Unless and until there might be some change, Pope Francis is urging us to be pastorally sensitive, compassionate and understanding. What’s wrong with that? Our Holy Father is showing himself to be a deft pastor, a good gauge of the times and needs of people, and a defender of doctrine. It is not an east balancing act or tightrope to walk as some of his detractors are beginning to charge.

I note no Church change at all in approving civil society’s rush to legalize same sex marriage and I can assure all that I for one do not foresee it ever becoming sacramentally possible. However, I do hear Pope Francis in his constant refrain to bishops and priests, religious and laity, to be sensitive and caring of those who feel that they are not just on the periphery of the Church but are ostracized by it. Some of the vehement and I would term hateful language emanating from professed Catholics leads me to pray all the more for these zealots. Every gay or lesbian person is someone’s child and they are also children of God.

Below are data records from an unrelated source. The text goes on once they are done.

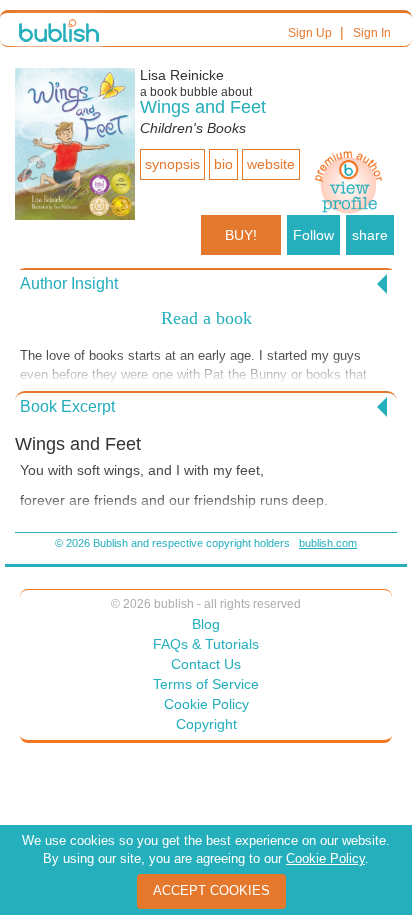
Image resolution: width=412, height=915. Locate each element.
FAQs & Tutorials (206, 644)
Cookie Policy (206, 704)
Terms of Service (206, 684)
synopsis (172, 164)
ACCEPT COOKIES (211, 890)
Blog (206, 624)
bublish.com (328, 543)
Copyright (206, 724)
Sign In (372, 33)
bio (223, 164)
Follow (313, 235)
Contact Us (206, 664)
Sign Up (310, 33)
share (370, 235)
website (271, 164)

Finally [by now that adverb must be music to your eyes – a mixed metaphor if there ever was one], I know a lot of young women who still tolerate us but wonder about us. The news that a pastor in a parish far from here banned female altar servers is causing something of a current media storm and is just one more thing to make a loving, faith-filled mother cringe. I think Pope Francis has some surprises up his sleeve in positioning women in offices of great responsibility in the Church, which will lead to even greater utilization of their talents, gifts, and intelligence. Sister Mary Ann Walsh, Sister Sharon Euart (the first female Associate General of the USCC/NCCB), a religious sister who was General Secretary of an African episcopal conference are all pioneers in a Church structure which must to remain credible avail itself of women’s gifts and presence. Enough already.